------ Stored data

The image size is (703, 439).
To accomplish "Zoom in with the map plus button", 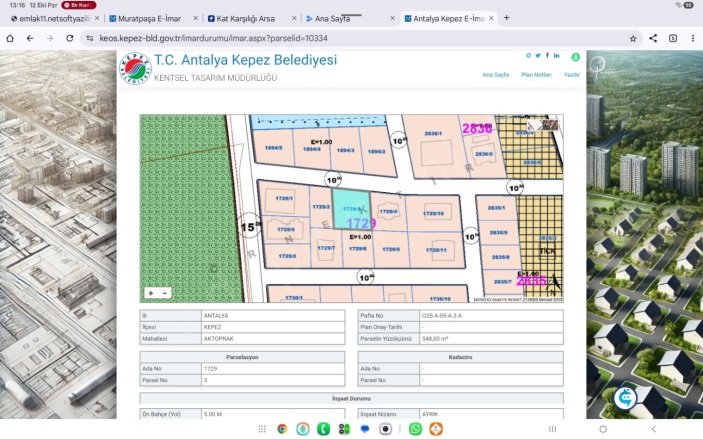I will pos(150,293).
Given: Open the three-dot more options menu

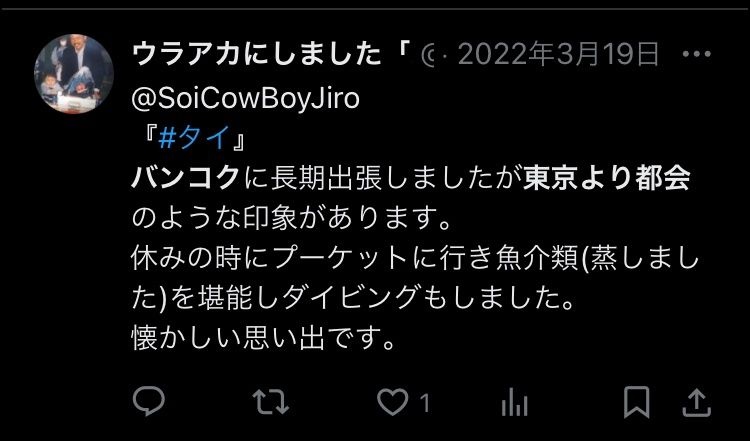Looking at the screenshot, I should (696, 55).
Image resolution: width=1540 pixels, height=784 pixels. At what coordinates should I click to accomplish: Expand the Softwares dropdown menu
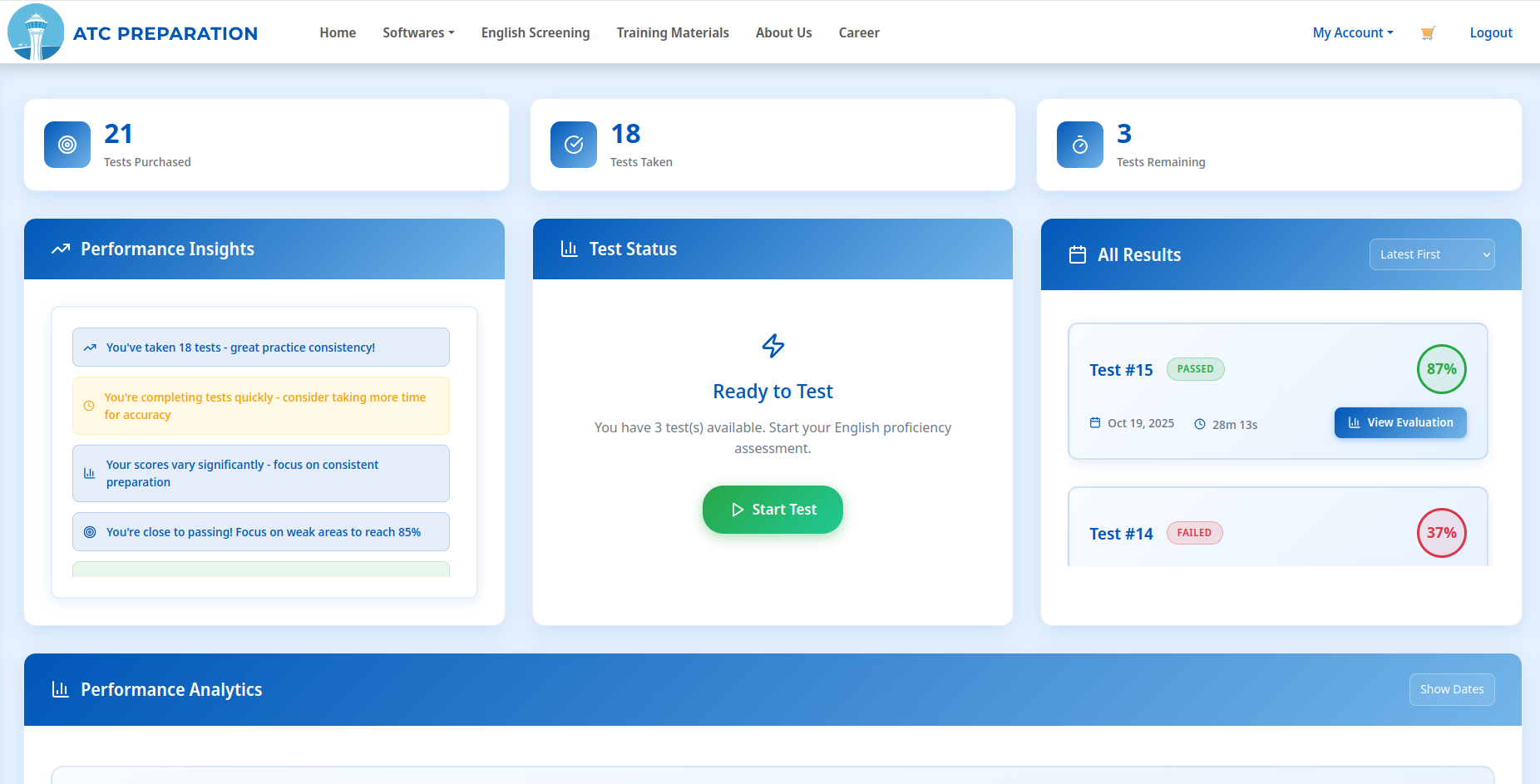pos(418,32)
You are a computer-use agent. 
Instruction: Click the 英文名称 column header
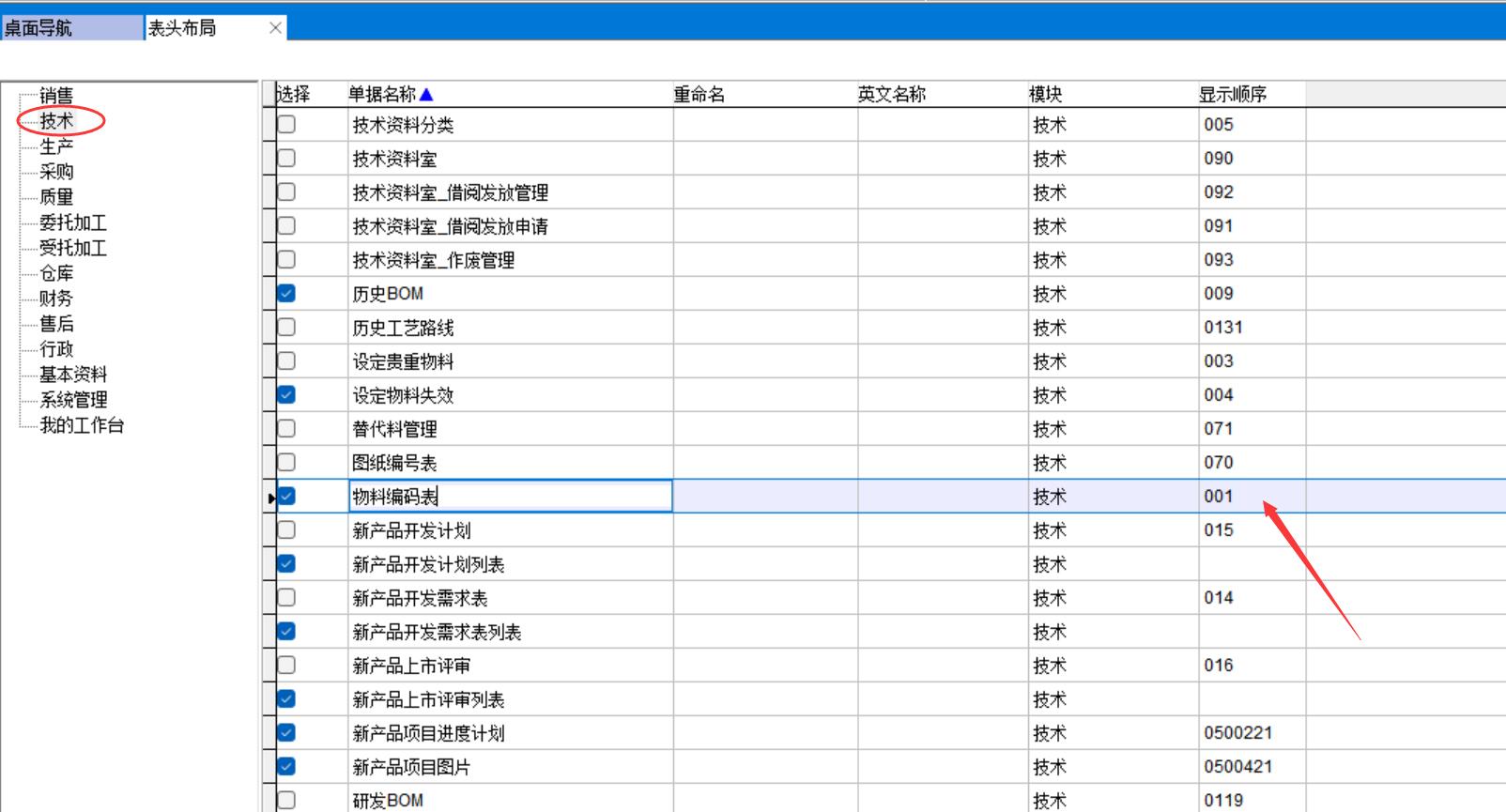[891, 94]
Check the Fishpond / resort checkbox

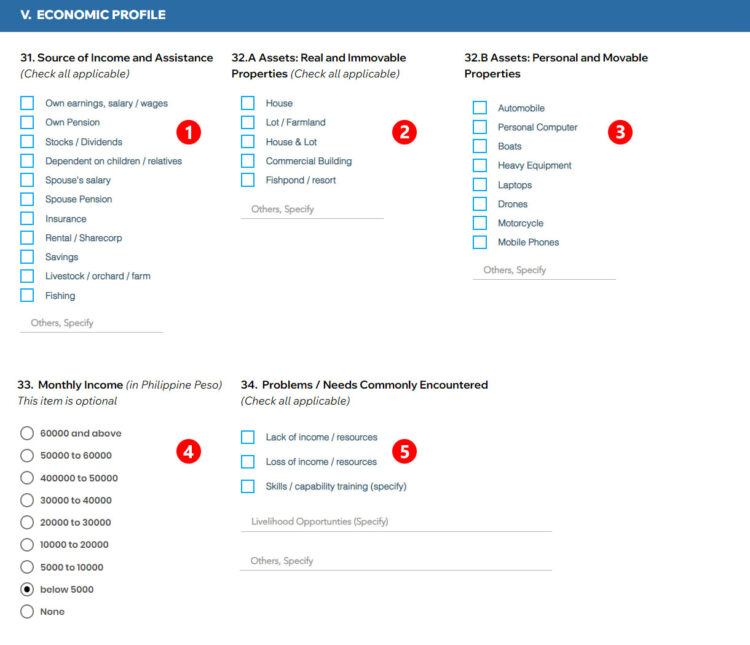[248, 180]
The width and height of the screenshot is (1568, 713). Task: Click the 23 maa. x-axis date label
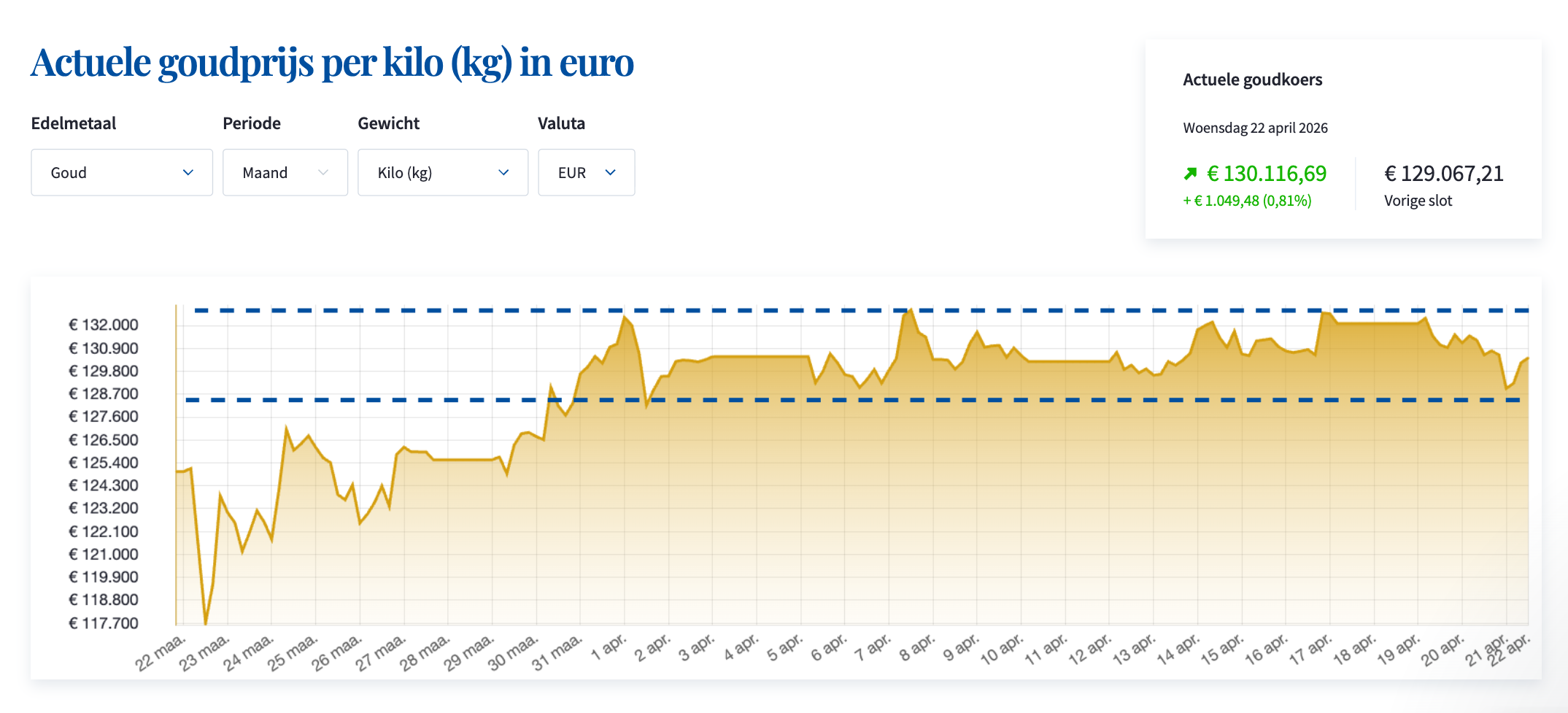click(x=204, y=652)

------------

Return only the lines from the one that contains "You are a computer-use agent." through the closing line of the data, inclusive, reproduced exactly and with every picture left out.

You are a computer-use agent. 
Instruction: Click the 英文名称 column header
[891, 94]
Check the Fishpond / resort checkbox

[248, 180]
The width and height of the screenshot is (1568, 713). Task: Click the 23 maa. x-axis date label
click(x=204, y=652)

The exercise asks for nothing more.